§ REQUIRED TASK A
Decide whether each of the statements (i) to (iii) agrees with the blog entries below, answering yes or no and quoting the words of the blog entries that settle it. (i) Betsy complained that Momma does not keep fresh water in her dish. (ii) The narrator says Momma is a boxer. (iii) The narrator tells Betsy to drink from the fountain in the bathroom.

Tuesday, December 1, 2015
Thursday, November 26, 2015
Ever time I's walkin' Momma, peoples is stoppin' an' sayin', why, that bees a mighty fine lookin' boxer what ya gots there! I used of thunk, ain't you a sharp-eyed bag a rice! Momma ain't no boxer. But then Momma tole me what they's talkin' 'bout me. How the haystack do everbody knows what I bees a boxer, Momma, I axed her. Well, when I finded out what boxers all looks the same one to the nother one; that bees when I besided for to turn Gotholick. So now I is lookin' all black an' sad an' mad an' artsy fartsy for to be a different self a my own. Which, Betsy sayed I is a idiot. So I tole her, a least I don't looks like you no more; I looks Gotholick. Then she sayed what I prawly don't even knows what Gotholick bees apposed of look like. HA! I tole her. I KNOWS I looks Gotholick; acause Gotholicky folks all looks the sa..a... I quitted right there an' jus' tole her to shut up astead. I hates girls.
Monday, November 23, 2015
Today Betsy were plainin' 'bout how come Momma don't puts fresh water in her dish all a time, all a time. So I tole her, well, jus' go git yous self a drink outta the fountain, stuipid. She beed lookin' at me with her face on all crooked, so I sayed, the fountain... you knows... in the bathroom. Ya means the toilet? She axed. Call it whatever fancy name ya wants, I tole her. Leastwise I ain't thirsty an' plainin'. Ya knows what Momma pees an' poops in the toilet, right? She axed, all teacherish. No she don't! She sit downs an' doos criss-cross puzzles is all, I tole her. Then Betsy screamed on me, MOMMA POOPS AN' PEES IN THE HOUSE, GEORGE!! Where has you beed? Now I gots a bad spot in my brains worser than bubblegum sticked in my hair what prawly ain't never gonna go away. I can prawly unnerstans if Momma bees all bareassed 'bout she ain't house-trained too good; but for to poop in the family water fountain? Deesgustin'!

[Lines of data]

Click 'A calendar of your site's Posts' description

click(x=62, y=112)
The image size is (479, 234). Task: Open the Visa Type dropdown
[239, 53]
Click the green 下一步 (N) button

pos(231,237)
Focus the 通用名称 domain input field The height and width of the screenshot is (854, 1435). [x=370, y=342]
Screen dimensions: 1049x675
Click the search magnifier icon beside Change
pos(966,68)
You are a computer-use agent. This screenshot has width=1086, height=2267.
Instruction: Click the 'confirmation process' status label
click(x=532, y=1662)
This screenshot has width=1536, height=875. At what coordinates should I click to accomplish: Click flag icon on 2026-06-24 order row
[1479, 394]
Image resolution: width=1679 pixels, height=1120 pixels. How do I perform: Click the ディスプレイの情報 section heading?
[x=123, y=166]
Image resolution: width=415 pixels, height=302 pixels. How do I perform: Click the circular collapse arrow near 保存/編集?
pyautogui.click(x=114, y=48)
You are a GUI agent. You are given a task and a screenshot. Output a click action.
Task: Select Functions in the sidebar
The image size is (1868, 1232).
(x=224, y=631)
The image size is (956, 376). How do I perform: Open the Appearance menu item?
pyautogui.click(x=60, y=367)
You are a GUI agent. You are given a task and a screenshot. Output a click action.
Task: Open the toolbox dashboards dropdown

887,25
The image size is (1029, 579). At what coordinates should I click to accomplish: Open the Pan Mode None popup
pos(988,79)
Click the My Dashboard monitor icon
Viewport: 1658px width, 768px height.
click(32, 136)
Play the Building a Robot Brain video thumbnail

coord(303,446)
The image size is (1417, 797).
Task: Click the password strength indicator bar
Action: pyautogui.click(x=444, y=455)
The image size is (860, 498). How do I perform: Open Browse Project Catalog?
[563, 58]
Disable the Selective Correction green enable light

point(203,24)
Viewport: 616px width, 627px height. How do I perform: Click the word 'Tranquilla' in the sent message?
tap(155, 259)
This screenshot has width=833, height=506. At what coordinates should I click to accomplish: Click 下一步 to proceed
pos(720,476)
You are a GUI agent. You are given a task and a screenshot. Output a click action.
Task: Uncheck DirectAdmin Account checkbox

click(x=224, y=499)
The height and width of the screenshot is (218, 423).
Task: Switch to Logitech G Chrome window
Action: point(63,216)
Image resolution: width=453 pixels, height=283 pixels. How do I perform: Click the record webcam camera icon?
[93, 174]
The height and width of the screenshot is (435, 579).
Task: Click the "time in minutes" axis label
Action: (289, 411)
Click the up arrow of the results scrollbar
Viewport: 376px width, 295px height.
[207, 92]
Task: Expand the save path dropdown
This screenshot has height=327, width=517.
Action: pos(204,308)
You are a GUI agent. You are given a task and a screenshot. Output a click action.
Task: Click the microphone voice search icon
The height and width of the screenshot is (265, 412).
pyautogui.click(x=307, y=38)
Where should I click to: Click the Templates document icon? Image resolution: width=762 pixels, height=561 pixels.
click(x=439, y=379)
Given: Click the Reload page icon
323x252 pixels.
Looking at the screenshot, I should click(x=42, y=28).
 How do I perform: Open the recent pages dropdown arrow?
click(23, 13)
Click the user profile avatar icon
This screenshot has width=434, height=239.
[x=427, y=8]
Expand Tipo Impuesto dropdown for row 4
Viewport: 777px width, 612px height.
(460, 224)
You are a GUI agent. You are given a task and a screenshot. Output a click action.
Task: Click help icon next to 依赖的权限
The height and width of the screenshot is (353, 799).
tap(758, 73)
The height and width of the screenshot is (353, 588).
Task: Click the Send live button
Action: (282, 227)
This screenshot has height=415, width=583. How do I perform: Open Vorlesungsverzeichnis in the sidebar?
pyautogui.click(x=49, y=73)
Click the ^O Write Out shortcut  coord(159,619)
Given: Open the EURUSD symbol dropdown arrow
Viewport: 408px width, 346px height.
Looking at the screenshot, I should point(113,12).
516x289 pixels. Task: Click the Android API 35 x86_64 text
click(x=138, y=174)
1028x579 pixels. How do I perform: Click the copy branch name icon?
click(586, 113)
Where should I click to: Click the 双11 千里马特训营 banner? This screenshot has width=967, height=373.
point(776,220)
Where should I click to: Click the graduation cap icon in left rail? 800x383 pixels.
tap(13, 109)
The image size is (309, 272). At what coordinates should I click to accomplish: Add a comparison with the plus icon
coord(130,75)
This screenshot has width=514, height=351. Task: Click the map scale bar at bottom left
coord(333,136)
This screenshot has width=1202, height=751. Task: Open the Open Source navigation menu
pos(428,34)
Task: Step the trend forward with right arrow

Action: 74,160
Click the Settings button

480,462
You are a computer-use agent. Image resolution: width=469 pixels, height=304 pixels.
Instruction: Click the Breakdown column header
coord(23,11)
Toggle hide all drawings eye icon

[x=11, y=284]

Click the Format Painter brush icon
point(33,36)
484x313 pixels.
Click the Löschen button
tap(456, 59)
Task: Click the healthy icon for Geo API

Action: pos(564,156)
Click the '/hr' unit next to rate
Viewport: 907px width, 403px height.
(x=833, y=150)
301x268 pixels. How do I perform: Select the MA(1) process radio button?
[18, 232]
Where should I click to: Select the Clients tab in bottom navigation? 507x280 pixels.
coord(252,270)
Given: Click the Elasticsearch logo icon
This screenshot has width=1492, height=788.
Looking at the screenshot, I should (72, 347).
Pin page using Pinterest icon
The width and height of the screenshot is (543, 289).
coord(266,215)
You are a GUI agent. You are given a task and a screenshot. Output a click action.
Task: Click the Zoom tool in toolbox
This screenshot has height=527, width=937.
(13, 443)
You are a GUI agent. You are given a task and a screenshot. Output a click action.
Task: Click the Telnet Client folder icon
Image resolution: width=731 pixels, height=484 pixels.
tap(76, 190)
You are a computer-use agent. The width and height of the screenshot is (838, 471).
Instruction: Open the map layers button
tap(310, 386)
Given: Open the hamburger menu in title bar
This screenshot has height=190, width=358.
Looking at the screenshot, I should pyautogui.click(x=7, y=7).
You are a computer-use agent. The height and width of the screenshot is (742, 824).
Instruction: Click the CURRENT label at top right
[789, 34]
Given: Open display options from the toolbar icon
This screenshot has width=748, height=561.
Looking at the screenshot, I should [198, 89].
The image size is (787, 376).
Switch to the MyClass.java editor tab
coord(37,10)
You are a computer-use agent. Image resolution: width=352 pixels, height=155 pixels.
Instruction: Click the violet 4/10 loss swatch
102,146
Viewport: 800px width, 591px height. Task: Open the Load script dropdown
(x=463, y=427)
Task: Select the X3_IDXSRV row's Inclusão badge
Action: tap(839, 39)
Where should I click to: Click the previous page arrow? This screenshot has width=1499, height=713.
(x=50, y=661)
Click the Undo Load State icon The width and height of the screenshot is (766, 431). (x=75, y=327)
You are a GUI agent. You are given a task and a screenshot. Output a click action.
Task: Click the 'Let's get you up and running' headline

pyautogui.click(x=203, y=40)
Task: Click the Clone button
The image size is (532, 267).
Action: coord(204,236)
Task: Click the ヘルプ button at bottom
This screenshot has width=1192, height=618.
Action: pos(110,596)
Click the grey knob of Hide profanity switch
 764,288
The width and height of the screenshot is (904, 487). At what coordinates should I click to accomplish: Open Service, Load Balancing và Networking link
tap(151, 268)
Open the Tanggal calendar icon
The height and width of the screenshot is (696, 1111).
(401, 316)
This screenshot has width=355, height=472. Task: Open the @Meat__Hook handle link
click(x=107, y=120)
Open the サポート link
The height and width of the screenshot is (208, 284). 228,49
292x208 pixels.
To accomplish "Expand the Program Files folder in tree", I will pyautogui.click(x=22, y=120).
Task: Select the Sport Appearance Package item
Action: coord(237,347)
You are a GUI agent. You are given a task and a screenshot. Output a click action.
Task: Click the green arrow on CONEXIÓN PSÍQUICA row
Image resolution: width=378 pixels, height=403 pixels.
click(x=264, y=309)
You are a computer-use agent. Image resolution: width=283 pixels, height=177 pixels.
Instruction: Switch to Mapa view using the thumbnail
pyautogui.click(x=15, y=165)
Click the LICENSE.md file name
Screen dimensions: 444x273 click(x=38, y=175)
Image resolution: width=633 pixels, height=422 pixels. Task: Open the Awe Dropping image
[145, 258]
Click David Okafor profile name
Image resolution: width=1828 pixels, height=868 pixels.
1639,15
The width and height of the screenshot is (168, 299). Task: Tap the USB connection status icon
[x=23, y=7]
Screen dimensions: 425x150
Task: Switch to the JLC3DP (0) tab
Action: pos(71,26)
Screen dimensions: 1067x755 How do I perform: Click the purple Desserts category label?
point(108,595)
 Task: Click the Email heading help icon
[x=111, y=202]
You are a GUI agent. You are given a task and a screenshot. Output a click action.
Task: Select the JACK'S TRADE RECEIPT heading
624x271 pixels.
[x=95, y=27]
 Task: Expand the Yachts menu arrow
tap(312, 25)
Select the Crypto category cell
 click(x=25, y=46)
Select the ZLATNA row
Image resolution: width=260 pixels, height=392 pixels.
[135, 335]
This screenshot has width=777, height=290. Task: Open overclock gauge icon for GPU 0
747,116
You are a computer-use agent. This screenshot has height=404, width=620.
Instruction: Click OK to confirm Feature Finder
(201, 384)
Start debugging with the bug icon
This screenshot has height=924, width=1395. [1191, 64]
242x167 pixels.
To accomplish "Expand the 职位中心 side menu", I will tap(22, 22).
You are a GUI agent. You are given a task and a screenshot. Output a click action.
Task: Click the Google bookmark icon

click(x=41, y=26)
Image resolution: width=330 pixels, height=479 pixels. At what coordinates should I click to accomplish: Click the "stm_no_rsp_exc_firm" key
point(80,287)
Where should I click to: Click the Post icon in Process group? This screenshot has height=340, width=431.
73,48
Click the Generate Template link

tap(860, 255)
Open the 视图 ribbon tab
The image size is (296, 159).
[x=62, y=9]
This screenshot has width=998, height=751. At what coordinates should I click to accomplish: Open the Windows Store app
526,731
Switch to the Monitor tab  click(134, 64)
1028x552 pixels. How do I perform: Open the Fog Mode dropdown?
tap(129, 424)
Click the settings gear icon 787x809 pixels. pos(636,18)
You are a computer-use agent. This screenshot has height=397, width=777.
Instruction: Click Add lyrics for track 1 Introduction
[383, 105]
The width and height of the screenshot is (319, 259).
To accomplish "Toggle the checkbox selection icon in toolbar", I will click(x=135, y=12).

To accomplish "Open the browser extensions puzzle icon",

§ REQUIRED TASK B
Reproduce the records word for word, starting with the line that contains "Switch to the Monitor" and going on through the end of the records.

§ EXPECTED OUTPUT A
(i) Yes: "Today Betsy were plainin' 'bout how come Momma don't puts fresh water in her dish all a time, all a time."
(ii) No: "Momma ain't no boxer."
(iii) Yes: "well, jus' go git yous self a drink outta the fountain, stuipid" and "the fountain... you knows... in the bathroom."

§ EXPECTED OUTPUT B
Switch to the Monitor tab  click(134, 64)
1028x552 pixels. How do I perform: Open the Fog Mode dropdown?
tap(129, 424)
Click the settings gear icon 787x809 pixels. pos(636,18)
You are a computer-use agent. This screenshot has height=397, width=777.
Instruction: Click Add lyrics for track 1 Introduction
[383, 105]
The width and height of the screenshot is (319, 259).
To accomplish "Toggle the checkbox selection icon in toolbar", I will click(x=135, y=12).

To accomplish "Open the browser extensions puzzle icon",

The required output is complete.